La consommation du monde servirait notre épanouissement individuel et, partant, justifierait le système touristique en érigeant ses vertus pour chacun.
Cela suppose que notre vie, ici, ne se suffit pas. le tourisme est l’indispensable industrie d’un capitalisme mobilitaire qui alimente la demande en jouant sur l’insatisfaction permanente propre au désir de consommation. Cette forme de frustration entraîne le mouvement. (…)
Le tourisme propose de quoi oublier ses soucis, à défaut de permettre de régler ses problèmes.
Supportant mal les situations et les engagements de longue durée, le touriste surfe, zappe, naviguant au gré de ses envies géographiques. Son carburant psychique est l’insatisfaction. Il est mû par le désir vague de renouveler ses sensations grâce au mouvement dans l’espace, qui doit apporter son lot d’étrange nouveauté, à la condition que celle-ci soit inoffensive et que son expérience soit dûment bordée de coussins de sécurité et de voies de détresse bien balisées.
Pourtant, et c’est là que nous retrouvons cette vieille logique interne du capitalisme, le tourisme est le luxe d’une minorité dont l’impact concerne une majorité. (…) Fort de son bon droit et de sa bonne conscience, le tourisme dessine un clivage subtil entre ceux qui ont les moyens de profiter du monde et les autres qui sont là pour servir.
Mais alors que reste-t-il des liens entre tourisme et voyage, justement ? Le touriste, cet autre soi-même que le voyageur voudrait un moment oublier, ce touriste donc, devant lui où qu’il aille, signifie la ruine de son voyage, l’anéantissement de sa découverte. Alors tout est bon pour éloigner cet anti-héros du voyage de son univers subjectif : le fuir en visitant des lieux que les touristes n’ont pas encore envahis. le mépriser, prétendre ne rien avoir de commun avec lui.
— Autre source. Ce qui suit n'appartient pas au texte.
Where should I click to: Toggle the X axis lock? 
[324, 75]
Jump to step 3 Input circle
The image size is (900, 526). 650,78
On ne s’étonnera pas qu’à coté de cette figure déplorable du touriste apparaisse en complément ou en négatif celle du migrant, fuyant les guerres et les tueries, la famine et la misère. Autre voyageur, bien contre son gré, partout rejeté et méprisé parce que démuni. Conséquence directe pourtant de cette même organisation du monde qui a choisi la valeur froide du profit et de l’argent contre l’humain et le commun.
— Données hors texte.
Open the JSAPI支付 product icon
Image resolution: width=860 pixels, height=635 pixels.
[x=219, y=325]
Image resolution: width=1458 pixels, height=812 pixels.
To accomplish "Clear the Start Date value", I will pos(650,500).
Un tableau intéressant, à travers cette problématique particulière, de cette schizophrénie où nous fait constamment verser la logique marchande dans un monde réduit à sa sphère économique et où les réalités humaines dans leurs diversités sont constamment bafouées et sciemment occultés.
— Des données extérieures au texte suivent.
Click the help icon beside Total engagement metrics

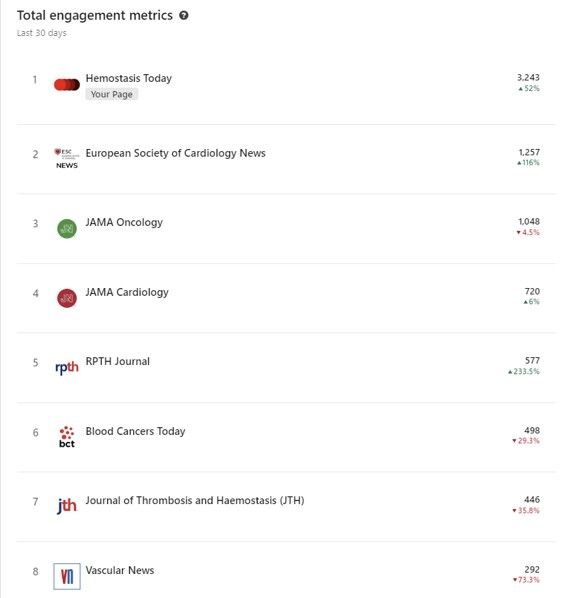coord(184,16)
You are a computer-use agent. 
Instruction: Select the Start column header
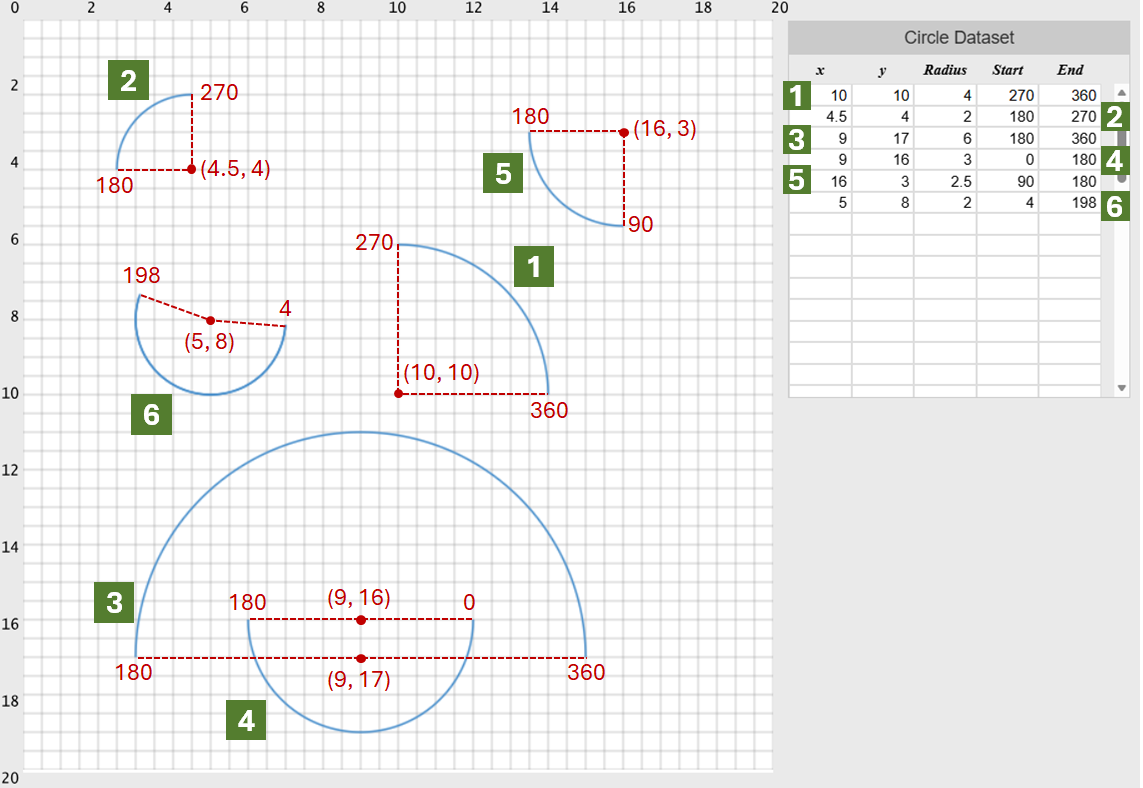click(1007, 70)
Je trouve l’article très intéressant et je voulais d’avantage partager quelques idées merci
Volontiers, nous sommes tout à fait ouvert au dialogue à l’Atelier ; on pourrait même dire que nous le recherchons.
Par contre, et cela devrait être évident à nous lire, nous sommes opposés à toutes formes de sollicitations d’ordre commerciale.